Sagar Patel: All right. So I think I got two take-home points. I think one, just to summarize REVELUTION and what we're excited about, just to reiterate, I think we're excited because it's a mechanistic trial. It's, to our knowledge, the first that really has shown drug-specific pathway toxicity and the differences between ADT drugs. And our study supports the differences that we're seeing in HERO, which I think is first of its kind. It's needed because there's been a lot of skepticism out in our community regarding the cardiovascular risk differences between the drugs observed in HERO. So that's one. Two, it's the point that you and Avi have made. I think in our clinics, and Zach, you and I can attest to this, our cardiovascular risk is underassessed, undermanaged. So we need to be more aware. We need to utilize our colleagues in cardio-oncology that we fortunately have with Dr. Mandawat at Emory.

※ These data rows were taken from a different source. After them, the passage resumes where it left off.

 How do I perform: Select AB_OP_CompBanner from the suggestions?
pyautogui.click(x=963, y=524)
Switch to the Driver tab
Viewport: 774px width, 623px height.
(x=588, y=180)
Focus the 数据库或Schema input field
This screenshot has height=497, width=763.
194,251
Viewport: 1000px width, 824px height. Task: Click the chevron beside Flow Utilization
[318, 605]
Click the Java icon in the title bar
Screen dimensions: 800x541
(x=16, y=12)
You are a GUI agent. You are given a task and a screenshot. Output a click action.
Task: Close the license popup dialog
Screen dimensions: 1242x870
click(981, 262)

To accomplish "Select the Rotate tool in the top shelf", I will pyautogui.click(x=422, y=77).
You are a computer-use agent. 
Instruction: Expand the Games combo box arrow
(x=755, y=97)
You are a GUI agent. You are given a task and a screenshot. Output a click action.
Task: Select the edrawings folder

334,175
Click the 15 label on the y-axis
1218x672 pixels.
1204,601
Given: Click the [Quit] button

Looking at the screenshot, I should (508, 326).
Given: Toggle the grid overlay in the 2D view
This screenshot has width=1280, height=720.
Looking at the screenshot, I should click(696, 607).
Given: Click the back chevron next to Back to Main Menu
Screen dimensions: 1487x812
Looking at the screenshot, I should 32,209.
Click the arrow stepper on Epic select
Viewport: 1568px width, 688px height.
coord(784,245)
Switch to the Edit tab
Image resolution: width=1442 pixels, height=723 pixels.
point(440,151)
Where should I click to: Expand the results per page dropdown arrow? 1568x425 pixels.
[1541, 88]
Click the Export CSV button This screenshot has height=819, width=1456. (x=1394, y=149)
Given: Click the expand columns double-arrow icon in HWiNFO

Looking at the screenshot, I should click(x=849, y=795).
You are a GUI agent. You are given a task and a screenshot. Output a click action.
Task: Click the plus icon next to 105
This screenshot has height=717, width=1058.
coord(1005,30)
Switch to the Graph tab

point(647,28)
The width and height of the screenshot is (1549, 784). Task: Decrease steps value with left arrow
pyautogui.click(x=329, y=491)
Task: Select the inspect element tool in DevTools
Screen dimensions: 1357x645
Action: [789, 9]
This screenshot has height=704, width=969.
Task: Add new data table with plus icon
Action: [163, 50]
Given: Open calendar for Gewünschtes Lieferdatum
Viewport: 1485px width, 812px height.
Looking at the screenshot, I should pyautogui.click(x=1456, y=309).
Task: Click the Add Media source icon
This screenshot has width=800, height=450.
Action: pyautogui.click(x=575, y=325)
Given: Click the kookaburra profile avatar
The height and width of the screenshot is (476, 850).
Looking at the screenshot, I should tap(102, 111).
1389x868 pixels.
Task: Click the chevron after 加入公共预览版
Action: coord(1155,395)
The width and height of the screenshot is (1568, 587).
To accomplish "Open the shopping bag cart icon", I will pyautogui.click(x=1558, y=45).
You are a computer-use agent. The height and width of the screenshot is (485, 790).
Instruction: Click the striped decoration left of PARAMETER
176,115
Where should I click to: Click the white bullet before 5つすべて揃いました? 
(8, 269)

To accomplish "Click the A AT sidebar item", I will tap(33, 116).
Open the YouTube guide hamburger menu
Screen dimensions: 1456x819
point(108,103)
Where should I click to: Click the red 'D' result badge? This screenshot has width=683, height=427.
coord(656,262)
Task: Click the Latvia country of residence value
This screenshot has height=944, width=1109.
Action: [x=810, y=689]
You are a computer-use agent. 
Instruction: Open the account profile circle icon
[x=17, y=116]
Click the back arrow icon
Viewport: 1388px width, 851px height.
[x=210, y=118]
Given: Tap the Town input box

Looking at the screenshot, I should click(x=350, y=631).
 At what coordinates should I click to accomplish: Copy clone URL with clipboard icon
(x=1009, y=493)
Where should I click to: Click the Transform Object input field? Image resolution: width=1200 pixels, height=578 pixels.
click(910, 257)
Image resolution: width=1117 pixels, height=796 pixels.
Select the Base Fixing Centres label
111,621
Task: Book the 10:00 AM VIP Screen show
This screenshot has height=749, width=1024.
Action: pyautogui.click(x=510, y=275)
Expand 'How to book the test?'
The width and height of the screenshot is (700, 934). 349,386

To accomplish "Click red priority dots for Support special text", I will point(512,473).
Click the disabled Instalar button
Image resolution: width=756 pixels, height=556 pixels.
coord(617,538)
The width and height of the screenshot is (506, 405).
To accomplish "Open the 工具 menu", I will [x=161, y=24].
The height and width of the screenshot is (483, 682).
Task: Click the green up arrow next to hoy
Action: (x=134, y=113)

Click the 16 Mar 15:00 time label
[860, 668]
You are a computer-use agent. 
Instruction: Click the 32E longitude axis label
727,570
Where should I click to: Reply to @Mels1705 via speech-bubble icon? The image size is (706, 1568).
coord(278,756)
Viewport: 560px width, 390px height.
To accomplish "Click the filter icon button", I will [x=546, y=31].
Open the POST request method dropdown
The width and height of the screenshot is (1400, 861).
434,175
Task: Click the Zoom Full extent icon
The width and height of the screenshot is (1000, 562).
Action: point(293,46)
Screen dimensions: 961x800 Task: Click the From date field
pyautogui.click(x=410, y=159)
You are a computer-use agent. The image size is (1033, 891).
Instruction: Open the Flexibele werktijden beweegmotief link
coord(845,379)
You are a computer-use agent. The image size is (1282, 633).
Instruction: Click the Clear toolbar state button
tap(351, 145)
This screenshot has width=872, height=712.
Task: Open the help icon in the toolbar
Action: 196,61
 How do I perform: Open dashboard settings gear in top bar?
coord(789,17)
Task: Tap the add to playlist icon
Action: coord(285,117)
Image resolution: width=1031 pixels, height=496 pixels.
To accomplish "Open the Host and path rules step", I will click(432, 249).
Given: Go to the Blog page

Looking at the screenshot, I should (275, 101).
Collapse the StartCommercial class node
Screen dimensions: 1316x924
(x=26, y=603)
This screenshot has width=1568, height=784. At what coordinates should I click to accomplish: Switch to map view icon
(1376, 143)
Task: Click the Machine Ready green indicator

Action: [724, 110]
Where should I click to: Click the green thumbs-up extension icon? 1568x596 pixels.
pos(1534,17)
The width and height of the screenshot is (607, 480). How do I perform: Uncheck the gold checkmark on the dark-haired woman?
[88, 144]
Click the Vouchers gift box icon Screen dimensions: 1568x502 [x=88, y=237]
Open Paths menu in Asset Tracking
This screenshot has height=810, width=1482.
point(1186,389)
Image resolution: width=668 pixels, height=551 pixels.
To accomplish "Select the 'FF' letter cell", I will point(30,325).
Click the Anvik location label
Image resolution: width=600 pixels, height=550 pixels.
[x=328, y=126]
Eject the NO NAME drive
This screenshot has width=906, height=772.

You guys have with Dr. Guha at Augusta, and hopefully, more centers are building cardio-oncology programs because, as Avi mentioned, these patients are surviving prostate cancer. We want to minimize that other-cause mortality. And then the third point I do want to add is that I do believe testing the space in the metastatic patients is important. What we've seen, and we've actually published an initial analysis in JACC Advances that the coronary burden seems to be higher in men with higher-risk prostate cancer. So you could extrapolate that perhaps men with metastatic prostate cancer may have the highest baseline cardiovascular risk. So I think testing this concept, assessing cardiovascular risk reduction with drug-specific pathways in the metastatic patients, is important.

Zachary Klaassen: No, that's well said. Great wrap-up. Gentlemen, thank you so much for joining us and educating our UroToday community. Really appreciate your time and expertise.

Sagar Patel: All right. Thanks, Zach.